A question our Clients ask all the time is, "Do we need to encrypt our computers for CMMC compliance?" The short answer is: it depends. You must start with identifying the level of certification you need, as well as where and how CUI is stored.

If you are in the DoD Supply Chain and handle CUI, you must certify at CMMC Level 3 certification or above. The CMMC and NIST 800-171 explicitly states that media were CUI is stored must be encrypted.

So if you store CUI on your on premises server, the server must be encrypted. If your staff in quoting is handling that CUI on their computer to quote the job, their computer must also be encrypted.

If you have connected computers across the network, but they don't explicitly handle CUI, then they technically don't have to be encrypted, but let's think about this for a moment...

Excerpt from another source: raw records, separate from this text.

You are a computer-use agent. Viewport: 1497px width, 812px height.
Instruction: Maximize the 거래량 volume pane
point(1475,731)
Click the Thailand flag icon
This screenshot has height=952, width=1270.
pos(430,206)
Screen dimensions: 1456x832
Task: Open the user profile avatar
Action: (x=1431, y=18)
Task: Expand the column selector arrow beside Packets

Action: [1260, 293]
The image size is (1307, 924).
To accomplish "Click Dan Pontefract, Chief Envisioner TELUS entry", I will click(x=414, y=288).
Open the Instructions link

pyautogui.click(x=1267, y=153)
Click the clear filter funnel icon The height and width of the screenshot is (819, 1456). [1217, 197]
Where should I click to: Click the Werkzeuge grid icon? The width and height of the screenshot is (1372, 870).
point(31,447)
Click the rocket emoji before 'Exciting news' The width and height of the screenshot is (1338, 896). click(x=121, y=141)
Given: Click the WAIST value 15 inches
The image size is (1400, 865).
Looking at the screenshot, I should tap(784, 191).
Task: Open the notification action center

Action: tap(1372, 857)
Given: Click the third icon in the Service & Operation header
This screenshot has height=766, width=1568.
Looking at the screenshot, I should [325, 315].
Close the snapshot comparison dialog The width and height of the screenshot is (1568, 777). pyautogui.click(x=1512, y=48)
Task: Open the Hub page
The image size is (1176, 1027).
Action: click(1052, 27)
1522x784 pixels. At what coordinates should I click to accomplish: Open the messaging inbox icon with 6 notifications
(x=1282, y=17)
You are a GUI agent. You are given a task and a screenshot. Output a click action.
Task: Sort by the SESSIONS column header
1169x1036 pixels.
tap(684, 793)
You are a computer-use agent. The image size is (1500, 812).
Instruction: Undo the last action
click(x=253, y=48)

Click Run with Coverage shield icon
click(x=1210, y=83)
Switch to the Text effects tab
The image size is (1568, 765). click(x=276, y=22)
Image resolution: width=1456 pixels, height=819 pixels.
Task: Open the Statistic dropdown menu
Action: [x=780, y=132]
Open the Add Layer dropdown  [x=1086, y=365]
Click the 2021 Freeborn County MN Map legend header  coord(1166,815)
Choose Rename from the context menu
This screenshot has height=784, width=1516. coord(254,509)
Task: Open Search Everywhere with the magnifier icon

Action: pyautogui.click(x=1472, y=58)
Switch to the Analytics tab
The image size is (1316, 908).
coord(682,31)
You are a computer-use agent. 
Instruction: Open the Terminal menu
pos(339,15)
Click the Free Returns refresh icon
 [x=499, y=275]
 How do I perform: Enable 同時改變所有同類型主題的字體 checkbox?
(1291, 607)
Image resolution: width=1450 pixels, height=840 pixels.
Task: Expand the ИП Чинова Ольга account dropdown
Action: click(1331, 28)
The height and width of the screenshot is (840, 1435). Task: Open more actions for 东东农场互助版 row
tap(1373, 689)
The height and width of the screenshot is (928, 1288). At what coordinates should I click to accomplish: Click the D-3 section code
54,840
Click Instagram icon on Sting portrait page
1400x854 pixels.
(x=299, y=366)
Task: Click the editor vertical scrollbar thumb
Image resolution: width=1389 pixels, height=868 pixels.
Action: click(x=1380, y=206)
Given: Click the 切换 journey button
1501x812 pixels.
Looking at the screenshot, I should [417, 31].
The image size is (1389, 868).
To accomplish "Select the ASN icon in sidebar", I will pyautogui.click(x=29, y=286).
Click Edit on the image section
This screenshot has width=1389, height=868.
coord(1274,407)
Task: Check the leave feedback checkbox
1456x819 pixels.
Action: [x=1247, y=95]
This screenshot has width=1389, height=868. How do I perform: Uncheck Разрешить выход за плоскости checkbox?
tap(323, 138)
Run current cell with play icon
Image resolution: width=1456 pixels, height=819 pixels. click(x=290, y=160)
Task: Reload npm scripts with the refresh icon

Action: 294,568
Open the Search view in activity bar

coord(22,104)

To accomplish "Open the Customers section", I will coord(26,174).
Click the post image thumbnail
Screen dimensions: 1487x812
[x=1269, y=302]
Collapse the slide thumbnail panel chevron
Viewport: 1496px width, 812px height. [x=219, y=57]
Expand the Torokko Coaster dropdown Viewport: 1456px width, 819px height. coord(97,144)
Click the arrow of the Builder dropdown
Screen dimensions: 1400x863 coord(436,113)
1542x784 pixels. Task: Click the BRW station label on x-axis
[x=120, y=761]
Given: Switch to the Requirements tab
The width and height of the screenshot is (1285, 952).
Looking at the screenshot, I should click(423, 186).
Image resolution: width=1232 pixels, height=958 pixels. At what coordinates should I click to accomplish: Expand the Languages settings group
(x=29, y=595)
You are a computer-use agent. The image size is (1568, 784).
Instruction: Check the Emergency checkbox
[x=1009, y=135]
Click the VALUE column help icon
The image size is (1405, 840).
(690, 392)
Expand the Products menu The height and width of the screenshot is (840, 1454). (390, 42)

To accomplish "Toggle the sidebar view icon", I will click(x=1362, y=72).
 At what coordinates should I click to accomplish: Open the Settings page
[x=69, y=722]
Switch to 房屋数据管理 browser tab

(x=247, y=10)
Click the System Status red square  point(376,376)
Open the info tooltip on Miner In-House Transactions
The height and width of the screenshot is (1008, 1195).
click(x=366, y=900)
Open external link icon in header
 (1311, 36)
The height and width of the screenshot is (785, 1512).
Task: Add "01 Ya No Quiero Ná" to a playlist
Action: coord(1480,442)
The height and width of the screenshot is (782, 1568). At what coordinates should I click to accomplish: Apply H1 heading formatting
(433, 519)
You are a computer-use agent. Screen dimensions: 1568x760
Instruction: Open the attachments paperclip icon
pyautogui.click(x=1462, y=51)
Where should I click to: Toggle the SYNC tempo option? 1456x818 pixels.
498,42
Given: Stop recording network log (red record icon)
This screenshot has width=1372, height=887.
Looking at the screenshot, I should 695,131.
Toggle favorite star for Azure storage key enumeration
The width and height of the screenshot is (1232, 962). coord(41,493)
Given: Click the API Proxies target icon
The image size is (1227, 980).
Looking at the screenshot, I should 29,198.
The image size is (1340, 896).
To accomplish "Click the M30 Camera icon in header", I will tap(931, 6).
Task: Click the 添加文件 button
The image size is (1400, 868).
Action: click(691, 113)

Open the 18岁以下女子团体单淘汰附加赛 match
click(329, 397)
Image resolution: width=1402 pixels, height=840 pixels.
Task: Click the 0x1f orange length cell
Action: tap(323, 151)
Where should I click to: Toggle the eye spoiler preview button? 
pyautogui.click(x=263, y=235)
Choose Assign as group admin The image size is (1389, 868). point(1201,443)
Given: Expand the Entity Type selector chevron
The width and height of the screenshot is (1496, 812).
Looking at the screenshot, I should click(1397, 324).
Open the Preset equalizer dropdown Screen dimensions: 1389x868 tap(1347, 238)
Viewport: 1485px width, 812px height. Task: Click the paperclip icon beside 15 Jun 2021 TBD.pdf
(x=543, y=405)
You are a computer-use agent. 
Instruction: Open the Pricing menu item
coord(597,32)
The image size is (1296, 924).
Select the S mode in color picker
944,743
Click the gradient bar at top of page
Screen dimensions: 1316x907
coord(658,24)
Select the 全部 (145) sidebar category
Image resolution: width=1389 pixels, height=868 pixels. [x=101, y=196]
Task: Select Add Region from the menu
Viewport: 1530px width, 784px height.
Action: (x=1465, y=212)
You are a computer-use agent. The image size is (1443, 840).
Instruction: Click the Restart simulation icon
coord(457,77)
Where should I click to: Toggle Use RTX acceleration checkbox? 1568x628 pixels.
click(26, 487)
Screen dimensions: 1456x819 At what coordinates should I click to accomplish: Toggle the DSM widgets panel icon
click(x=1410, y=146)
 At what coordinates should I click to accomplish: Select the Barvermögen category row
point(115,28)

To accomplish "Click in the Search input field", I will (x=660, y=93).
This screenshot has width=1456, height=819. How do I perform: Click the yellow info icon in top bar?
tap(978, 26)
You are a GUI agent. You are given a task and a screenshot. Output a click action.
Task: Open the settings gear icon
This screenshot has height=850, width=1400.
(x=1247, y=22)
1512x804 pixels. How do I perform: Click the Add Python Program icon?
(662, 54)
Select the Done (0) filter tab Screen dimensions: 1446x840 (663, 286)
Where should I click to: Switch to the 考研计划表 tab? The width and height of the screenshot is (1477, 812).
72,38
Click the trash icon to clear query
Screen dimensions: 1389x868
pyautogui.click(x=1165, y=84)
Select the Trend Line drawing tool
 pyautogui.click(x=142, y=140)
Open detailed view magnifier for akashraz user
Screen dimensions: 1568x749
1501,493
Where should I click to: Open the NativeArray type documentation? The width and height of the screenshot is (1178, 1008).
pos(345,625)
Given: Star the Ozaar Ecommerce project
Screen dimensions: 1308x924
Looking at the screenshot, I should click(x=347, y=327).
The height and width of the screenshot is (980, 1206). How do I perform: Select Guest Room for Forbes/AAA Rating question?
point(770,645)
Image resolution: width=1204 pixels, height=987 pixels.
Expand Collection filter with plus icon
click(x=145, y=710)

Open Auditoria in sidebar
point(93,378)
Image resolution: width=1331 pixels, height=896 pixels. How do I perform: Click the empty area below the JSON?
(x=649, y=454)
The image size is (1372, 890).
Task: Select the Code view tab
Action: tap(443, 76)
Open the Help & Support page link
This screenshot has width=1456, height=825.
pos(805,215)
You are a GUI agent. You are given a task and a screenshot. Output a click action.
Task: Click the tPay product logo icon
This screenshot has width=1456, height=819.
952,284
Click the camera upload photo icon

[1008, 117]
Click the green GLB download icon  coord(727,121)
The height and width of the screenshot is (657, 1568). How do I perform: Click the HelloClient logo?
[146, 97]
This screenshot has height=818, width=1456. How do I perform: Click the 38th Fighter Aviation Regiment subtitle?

It is possible that CUI may end up on one of those computers at some point. Its also going to be harder to manage and remember which computers should be encrypted and which should not. And encryption is just a best practice in cybersecurity, so we do recommend that all computers and servers that are company assets are encrypted.

Another question we often hear from our Clients is: How should we encrypt our computers and servers?

The great thing about Windows 10 is that the OS comes with Microsoft BitLocker built in.  All you need to do is turn on BitLocker, and it will automatically encrypt your entire operating system drive. It's best practice to also enable encryption for any external hard drives that are being used with Windows as well.

If you're not using Microsoft devices, or if your computers aren't running Windows OS then we recommend looking at third-party software such as Beachhead or TrueCrypt.

But before you rush out and press the "encrypt now" button, remember that a special key will be generated and you'll need a secure place to store this.

Servers can be a little more tricky. All your data lives there, and the device is critical to your business operations. If you don't do it right, you could lose access to all your data and applications.

Windows Server operating systems also come with BitLocker, and you can still choose a third party encryption software, but there is actually a far easier method: self-encrypting hard drives.

Self-encrypting hard drives use the encryption keys as part of the hardware. This means that it's not possible to turn off or remove the drive unless you have physical access and know how. And if a hacker does get inside, they won't be able to see your data without this key because there is no way for them to bypass the self-encrypting technology.

But don't stop there. Inventory every device in your computer that holds data and determine how to encrypt it. Some devices (like Apple's iPhone) come encrypted out of the box. Other devices need to have encryption turned on.

Bottom line: In this age of increasing threats, encrypt everything.